» **Direction**
Write out the lines below word for word, from the line containing "The height and width of the screenshot is (890, 1080)." through the end of the recorded data.

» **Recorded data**
------------------------------
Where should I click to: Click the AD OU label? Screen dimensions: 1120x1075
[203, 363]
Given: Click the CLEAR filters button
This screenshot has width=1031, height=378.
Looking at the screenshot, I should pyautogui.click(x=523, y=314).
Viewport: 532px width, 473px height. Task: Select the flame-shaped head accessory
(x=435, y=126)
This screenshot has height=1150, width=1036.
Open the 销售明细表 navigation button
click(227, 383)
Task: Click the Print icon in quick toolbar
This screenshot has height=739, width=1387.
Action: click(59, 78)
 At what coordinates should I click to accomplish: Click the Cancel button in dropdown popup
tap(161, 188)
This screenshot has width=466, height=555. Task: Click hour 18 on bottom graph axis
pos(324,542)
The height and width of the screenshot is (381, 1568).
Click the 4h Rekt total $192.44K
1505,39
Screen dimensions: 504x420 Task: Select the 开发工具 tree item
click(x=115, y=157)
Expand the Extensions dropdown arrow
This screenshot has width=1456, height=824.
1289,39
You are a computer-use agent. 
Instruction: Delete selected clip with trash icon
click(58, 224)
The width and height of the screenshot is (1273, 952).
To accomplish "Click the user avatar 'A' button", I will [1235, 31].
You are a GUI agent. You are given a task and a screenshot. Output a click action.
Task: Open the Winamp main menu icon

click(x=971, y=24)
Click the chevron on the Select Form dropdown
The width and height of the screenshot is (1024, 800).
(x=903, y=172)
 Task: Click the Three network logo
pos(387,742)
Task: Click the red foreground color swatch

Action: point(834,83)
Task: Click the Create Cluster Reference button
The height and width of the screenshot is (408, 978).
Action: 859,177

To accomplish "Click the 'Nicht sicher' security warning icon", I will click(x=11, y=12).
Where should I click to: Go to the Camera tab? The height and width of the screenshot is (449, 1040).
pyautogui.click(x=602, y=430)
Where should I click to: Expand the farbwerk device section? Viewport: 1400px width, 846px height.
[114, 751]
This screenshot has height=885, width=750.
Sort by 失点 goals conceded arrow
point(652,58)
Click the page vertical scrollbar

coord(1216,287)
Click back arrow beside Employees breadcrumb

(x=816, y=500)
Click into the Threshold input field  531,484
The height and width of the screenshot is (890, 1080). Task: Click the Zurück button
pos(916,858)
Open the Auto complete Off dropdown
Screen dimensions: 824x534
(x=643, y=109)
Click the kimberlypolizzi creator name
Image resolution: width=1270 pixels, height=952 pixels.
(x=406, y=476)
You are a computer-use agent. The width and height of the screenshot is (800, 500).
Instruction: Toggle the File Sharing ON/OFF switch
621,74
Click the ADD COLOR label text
------------------------------
» **Complete answer**
The height and width of the screenshot is (890, 1080). Task: Click the Zurück button
pos(916,858)
Open the Auto complete Off dropdown
Screen dimensions: 824x534
(x=643, y=109)
Click the kimberlypolizzi creator name
Image resolution: width=1270 pixels, height=952 pixels.
(x=406, y=476)
You are a computer-use agent. The width and height of the screenshot is (800, 500).
Instruction: Toggle the File Sharing ON/OFF switch
621,74
Click the ADD COLOR label text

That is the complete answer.